### [Extracted text]

What is the fasination with in body IS ?

To rephrase your own words:

You have to pay for IS in every lens you buy and if it fails (which
as a mechanical system it will eventually do) it will be expensive
to fix and you will also be without your very expensive lens
until it returns. With AS, I can grab another body or shoot (gasp)
film.
With IS in the lens (which is less likely to fail, just a single grain of dust in the piezo elements will fry them easily, that's what I meant with higher precision, it's a more fragile system) I can take a film body any day and still have IS and thus know how my system will behave whereas you will be used to relying on AS which isn't there on the film body.
--
regards
Karl Günter Wünsch
 
I have a 400 mm stabilised lens
(100-400 mm zoom) and it works fine. I don't know about you, but I
can see the picture just fine in the viewfinder.
Now let's put that movement when IS is off into the perspective of the AF sensor size and it's movement is bad enough at 400mm to be picking up the wrong part of the picture.
Try turning off IS, you'll see it's not so bad.
I did the other day (well I normally shoot even my long lens without IS eventhough it has that feature because I am quite versed at hand holding that focal length. But the movement was enough to have AF miss at times in challenging situations.
What did you do before IS?
The same as today: Mount the lens on a really sturdy tripod/head and shoot at whatever shutter speed the subject demands. You praise the AS as the holy grail of photography. Neither IS or AS is, they are helping in situations where a tripod may not be helpful and that's for me only in panning at relatively low shutter speeds - and that's only because I still haven't made up my mind which tripod head will be better for my useage: the Wimberly sidekick or the full fledged Wimberly gymbal head. After buying that I have no use for IS anymore.
At slow shutter speeds the actual image will be blurred, but AS copes with
that just as good as IS. You have to try it. But then again: you
might like it, and that really won't do, will it?
I don't even really like IS - it's a natural system to use if you insist on skimping on the basicis, but I still think IS/AS/OS is a cludge with AS being the worst because it falls short of really helping the photographer design his shot (no viewfinder stabilisation) and it's even drawing attention away from the framing of photograph having to look at the LED efficiency indicator.

--
regards
Karl Günter Wünsch
 
The sports shooter has to track for long periods of time
and uses long lenses. Stabilization is indispensable.
And comes in the form of monopods and proper technic.
The wildlife shooter is very similar to the sports shooter and also has the need
for stabilization.
Which comes in the form of tripods and proper technic. Sorry but you don't know what you are talking about.
And then finally, there is daddy. He takes
pictures of his kid. He doesn't have technique, no fancy lenses, no
education on lighting or shutter speeds or depth of field. But
included free of charge with every camera sold, is camera shake.

### [Brief 1]
Answer these questions from the forum discussion on image stabilization:
(a) What zoom range does the stabilized 400 mm lens cover?
(b) Between which two tripod heads has the writer not yet decided?
(c) What is included free of charge with every camera sold?
The discussion above and the rows that come next are unrelated material.

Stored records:
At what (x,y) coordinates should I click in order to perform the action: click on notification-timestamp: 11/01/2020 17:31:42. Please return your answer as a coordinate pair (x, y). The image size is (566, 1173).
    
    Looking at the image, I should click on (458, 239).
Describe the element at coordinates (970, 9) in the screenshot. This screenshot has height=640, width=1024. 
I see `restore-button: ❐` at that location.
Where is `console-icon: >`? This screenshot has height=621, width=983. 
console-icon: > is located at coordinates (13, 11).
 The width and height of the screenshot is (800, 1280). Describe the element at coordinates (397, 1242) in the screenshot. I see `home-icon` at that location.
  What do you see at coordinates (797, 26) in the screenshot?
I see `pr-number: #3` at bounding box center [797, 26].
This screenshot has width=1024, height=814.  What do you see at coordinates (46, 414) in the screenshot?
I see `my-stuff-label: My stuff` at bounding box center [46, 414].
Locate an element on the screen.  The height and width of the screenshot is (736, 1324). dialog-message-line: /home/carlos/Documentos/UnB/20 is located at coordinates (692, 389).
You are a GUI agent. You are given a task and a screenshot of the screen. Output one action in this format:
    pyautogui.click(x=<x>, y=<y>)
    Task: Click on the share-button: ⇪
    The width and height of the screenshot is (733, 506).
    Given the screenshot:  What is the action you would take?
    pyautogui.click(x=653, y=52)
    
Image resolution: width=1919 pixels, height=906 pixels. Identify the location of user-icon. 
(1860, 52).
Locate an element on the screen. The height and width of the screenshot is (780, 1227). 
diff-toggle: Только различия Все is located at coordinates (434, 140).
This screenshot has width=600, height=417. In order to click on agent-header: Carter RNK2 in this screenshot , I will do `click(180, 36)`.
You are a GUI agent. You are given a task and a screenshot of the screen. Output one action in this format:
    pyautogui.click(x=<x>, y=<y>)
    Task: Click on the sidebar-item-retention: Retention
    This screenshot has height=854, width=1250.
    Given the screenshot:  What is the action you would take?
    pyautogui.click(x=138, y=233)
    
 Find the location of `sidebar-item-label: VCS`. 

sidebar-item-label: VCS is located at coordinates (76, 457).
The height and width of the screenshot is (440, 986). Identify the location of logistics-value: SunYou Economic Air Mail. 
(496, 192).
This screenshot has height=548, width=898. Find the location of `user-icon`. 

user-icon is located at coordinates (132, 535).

### [Brief 2]
Echo the rows word for word, starting at the line that has "coordinates (692, 389)." and stopping after the line that has "diff-toggle: Только различия".

### [Reply 1]
(a) 100-400 mm.
(b) The Wimberly sidekick and the full fledged Wimberly gymbal head.
(c) Camera shake.

### [Reply 2]
Locate an element on the screen.  The height and width of the screenshot is (736, 1324). dialog-message-line: /home/carlos/Documentos/UnB/20 is located at coordinates (692, 389).
You are a GUI agent. You are given a task and a screenshot of the screen. Output one action in this format:
    pyautogui.click(x=<x>, y=<y>)
    Task: Click on the share-button: ⇪
    The width and height of the screenshot is (733, 506).
    Given the screenshot:  What is the action you would take?
    pyautogui.click(x=653, y=52)
    
Image resolution: width=1919 pixels, height=906 pixels. Identify the location of user-icon. 
(1860, 52).
Locate an element on the screen. The height and width of the screenshot is (780, 1227). 
diff-toggle: Только различия Все is located at coordinates (434, 140).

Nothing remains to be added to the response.